We at Best Slow Cooker are always thrilled to share recipes that bring warmth and deliciousness into your life, whether they’re bubbling away all day or baked up quickly like these delightful cookies. I hope these Sweet Cinnamon Roll Cookies become a new favorite in your home, providing that same comforting joy you find in our slow-cooked dishes. We’d love to hear how they turned out for you – drop a comment below and share your baking success stories! Enjoy every cozy bite!

Sweet Cinnamon Roll Cookies For Cozy Fall Days

Sweet Cinnamon Roll Cookies For Cozy Fall Days

Experience the comforting warmth of cinnamon rolls in a fuss-free cookie form, delivering sweet, gooey perfection reminiscent of slow-cooked goodness for any cozy moment.

4.9 from 1861 reviews
Prep Time: 20 minutes mins
Cook Time: 10-12 minutes mins
Total Time: 30-32 minutes mins
Servings: Makes about 24 cookies

Ingredients

  • 1 cup (2 sticks) unsalted butter, softened (for cookies)
  • 1 cup granulated sugar
  • 2 large eggs
  • 1 teaspoon vanilla extract (for cookies)
  • 2 ¾ cups all-purpose flour
  • 2 teaspoons cream of tartar
  • 1 teaspoon baking soda
  • ½ teaspoon salt
  • ¼ cup (½ stick) unsalted butter, melted (for cinnamon swirl)
  • 1 cup light brown sugar, packed
  • 1 tablespoon ground cinnamon
  • 4 ounces cream cheese, softened
  • ¼ cup (½ stick) unsalted butter, softened (for glaze)
  • 2 cups powdered sugar
  • 1 teaspoon vanilla extract (for glaze)
  • 1-2 tablespoons milk or cream

Instructions

  1. Prepare the Cookie Dough: In a large mixing bowl, cream together the softened butter and granulated sugar with an electric mixer until light and fluffy. Beat in the eggs one at a time, then stir in the vanilla extract.
  2. In a separate medium bowl, whisk together the flour, cream of tartar, baking soda, and salt. Gradually add the dry ingredients to the wet ingredients, mixing on low speed until just combined. Do not overmix.
  3. Make the Cinnamon Swirl Filling: In a small bowl, combine the melted butter, light brown sugar, and ground cinnamon. Mix until it forms a thick paste.
  4. Assemble the Cookies: Divide the cookie dough in half.
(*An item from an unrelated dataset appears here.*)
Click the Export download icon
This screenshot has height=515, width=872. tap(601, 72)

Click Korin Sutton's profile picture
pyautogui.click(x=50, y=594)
On a lightly floured surface or between two sheets of parchment paper, roll out one half of the dough into a rectangle, approximately 12x8 inches.
  5. Spread half of the cinnamon swirl mixture evenly over the rolled-out dough, leaving a small border on one long edge.
  6. Starting from the long edge opposite the border, carefully roll the dough into a tight log. Repeat with the second half of the dough and cinnamon swirl.
  7. Wrap each log tightly in plastic wrap and chill in the refrigerator for at least 30 minutes, or up to 2 hours, to firm up the dough. This makes slicing easier.
  8. Bake the Cookies: Preheat your oven to 375°F (190°C). Line two baking sheets with parchment paper.
  9. Remove one dough log from the refrigerator and slice it into ½-inch thick rounds. Place the cookie rounds about 2 inches apart on the prepared baking sheets.
  10. Bake for 10-12 minutes, or until the edges are lightly golden and the centers are just set. The cookies will be soft when they come out of the oven. Let them cool on the baking sheets for 5 minutes before transferring them to a wire rack to cool completely. Repeat with the second dough log.
  11. Prepare the Cream Cheese Glaze: While the cookies cool, beat the softened cream cheese and softened butter together in a medium bowl until smooth and creamy.
  12. Gradually add the powdered sugar, mixing until well combined. Stir in the vanilla extract.
  13. Add milk or cream one tablespoon at a time until the glaze reaches your desired drizzling consistency.
  14. Glaze the Cookies: Once the cookies are completely cooled, drizzle generously with the cream cheese glaze. Let the glaze set for a few minutes before serving.